### EXERCISE
Copy the listing below line for line, changing nothing.

### DATA TO PROCESS
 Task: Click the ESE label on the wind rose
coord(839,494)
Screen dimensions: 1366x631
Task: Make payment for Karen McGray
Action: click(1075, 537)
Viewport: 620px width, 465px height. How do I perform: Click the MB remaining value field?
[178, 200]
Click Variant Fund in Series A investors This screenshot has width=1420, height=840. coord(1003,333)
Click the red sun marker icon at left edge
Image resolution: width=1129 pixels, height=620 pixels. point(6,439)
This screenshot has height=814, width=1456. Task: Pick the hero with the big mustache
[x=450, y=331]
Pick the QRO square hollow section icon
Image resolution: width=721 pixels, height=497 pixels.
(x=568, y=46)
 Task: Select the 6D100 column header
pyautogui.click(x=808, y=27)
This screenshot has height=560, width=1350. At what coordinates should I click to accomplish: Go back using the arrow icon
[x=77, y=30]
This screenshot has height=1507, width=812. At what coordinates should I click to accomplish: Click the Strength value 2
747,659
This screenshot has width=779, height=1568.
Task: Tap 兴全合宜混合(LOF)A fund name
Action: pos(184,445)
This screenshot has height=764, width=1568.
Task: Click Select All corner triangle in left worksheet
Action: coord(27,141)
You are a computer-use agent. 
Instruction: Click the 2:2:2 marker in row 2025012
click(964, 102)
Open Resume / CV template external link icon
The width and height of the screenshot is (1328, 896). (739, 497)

### RESPONSE FOR THIS EXERCISE
 Task: Click the ESE label on the wind rose
coord(839,494)
Screen dimensions: 1366x631
Task: Make payment for Karen McGray
Action: click(1075, 537)
Viewport: 620px width, 465px height. How do I perform: Click the MB remaining value field?
[178, 200]
Click Variant Fund in Series A investors This screenshot has width=1420, height=840. coord(1003,333)
Click the red sun marker icon at left edge
Image resolution: width=1129 pixels, height=620 pixels. point(6,439)
This screenshot has height=814, width=1456. Task: Pick the hero with the big mustache
[x=450, y=331]
Pick the QRO square hollow section icon
Image resolution: width=721 pixels, height=497 pixels.
(x=568, y=46)
 Task: Select the 6D100 column header
pyautogui.click(x=808, y=27)
This screenshot has height=560, width=1350. At what coordinates should I click to accomplish: Go back using the arrow icon
[x=77, y=30]
This screenshot has height=1507, width=812. At what coordinates should I click to accomplish: Click the Strength value 2
747,659
This screenshot has width=779, height=1568.
Task: Tap 兴全合宜混合(LOF)A fund name
Action: pos(184,445)
This screenshot has height=764, width=1568.
Task: Click Select All corner triangle in left worksheet
Action: coord(27,141)
You are a computer-use agent. 
Instruction: Click the 2:2:2 marker in row 2025012
click(964, 102)
Open Resume / CV template external link icon
The width and height of the screenshot is (1328, 896). (739, 497)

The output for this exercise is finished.